WASHINGTON -- A drugmaker behind what’s been dubbed a potential “female Viagra” says the Food and Drug Administration is demanding more studies on whether the experimental pill is linked to side effects.
The drug, called flibanserin, aims to treat hypoactive sexual desire disorder (HSDD) in premenopausal women. HSDD is defined as a recurrent lack of interest in sex that causes personal distress, according to the Mayo Clinic.
Drugmaker Sprout Pharmaceuticals said Tuesday that the FDA wants to see more data on how flibanserin interacts with other medications and how it affects driving ability. Almost 10 percent of women studied in company trials reported sleepiness while taking the daily pill.
The FDA's request represents another hurdle in the pharmaceutical industry's 15-year search for a female equivalent to Viagra.
But in a news release, Sprout Pharmaceuticals President Cindy Whitehead described the development as a "significant step toward the approval of flibanserin." The three studies requested by the FDA are relatively small, involving 25 to 50 patients each. The company says it plans to resubmit its drug application to FDA in the third quarter.
The company based in Raleigh, N.C., said in December that it had reached an "impasse" with regulators after the agency issued a second rejection letter on the drug. The company filed a formal dispute over the agency's decision, which prompted the FDA's latest request for additional studies.
If approved, Sprout's daily pill would be the first drug for women who report a lack of sexual desire, a market that drugmakers have been trying to tap since the blockbuster success of Viagra for men in the late 1990s.
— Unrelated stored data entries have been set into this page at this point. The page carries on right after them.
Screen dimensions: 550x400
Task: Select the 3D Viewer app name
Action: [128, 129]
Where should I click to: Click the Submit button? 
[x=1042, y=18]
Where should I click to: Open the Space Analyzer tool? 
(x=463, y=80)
While earlier drugs worked on hormone levels, flibanserin is the first attempt to increase sexual desire by acting on brain chemicals that affect appetite and mood.
The race to develop a female libido booster was once dominated by multinational companies like Viagra-maker Pfizer Inc. and Procter & Gamble, but today the space mainly consists of tiny startups. Sprout Pharmaceuticals, led by a husband and wife team, acquired flibanserin from Boehringer Ingelheim in 2011, after the German conglomerate abandoned development following an FDA rejection letter. Boehringer studies showed that women taking the drug reported only a modest uptick in "sexually satisfying events."
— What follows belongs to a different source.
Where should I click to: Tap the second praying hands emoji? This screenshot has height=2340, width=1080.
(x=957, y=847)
The FDA's initial rejection followed a 2010 meeting where a panel of expert advisers unanimously voted against the drug, citing its lackluster effectiveness and side effects such as fatigue, dizziness and nausea.
Since that rejection, the company added 14 new clinical studies with data on more than 3,000 new patients for its re-submitted application. In total, more than 11,000 women have tried out the drug.
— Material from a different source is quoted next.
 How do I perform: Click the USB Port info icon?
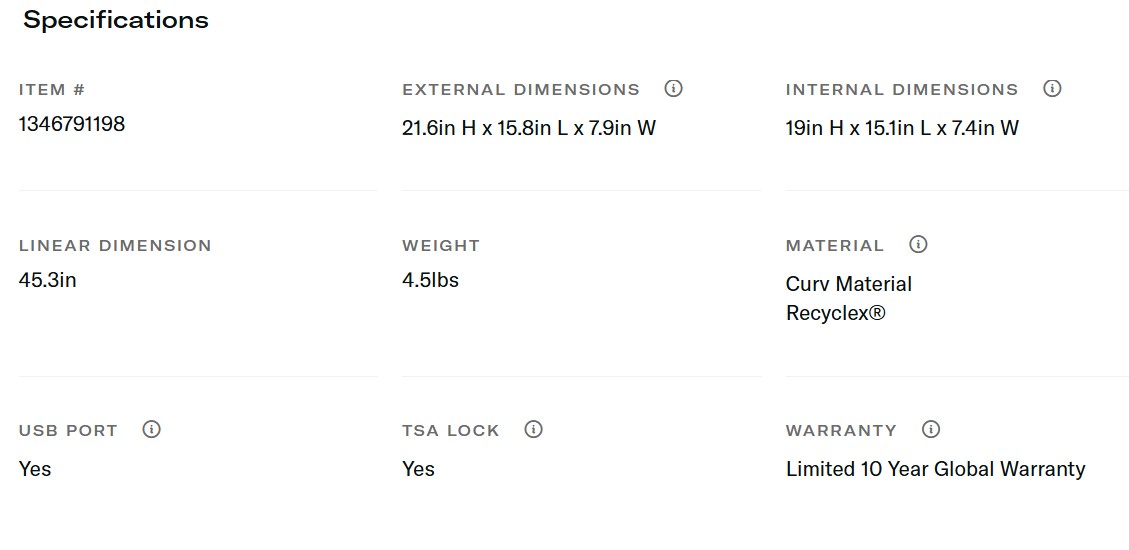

Whitehead expressed confidence Tuesday that the drug would get approved in light of the FDA’s latest response.
“We are committed to working closely with the Agency to finally provide premenopausal women affected by HSDD with a medical treatment option,” she said in the statement.
Even if the FDA eventually approves flibanserin, Sprout will have to convince doctors to prescribe the drug for a condition that is still viewed with some skepticism.
Because so many factors affect female sexual appetite, there are a number of other possible causes doctors must rule out before diagnosing the condition, including relationship problems, hormone disorders, depression and mood issues caused by other drugs like sleeping aids and pain medications.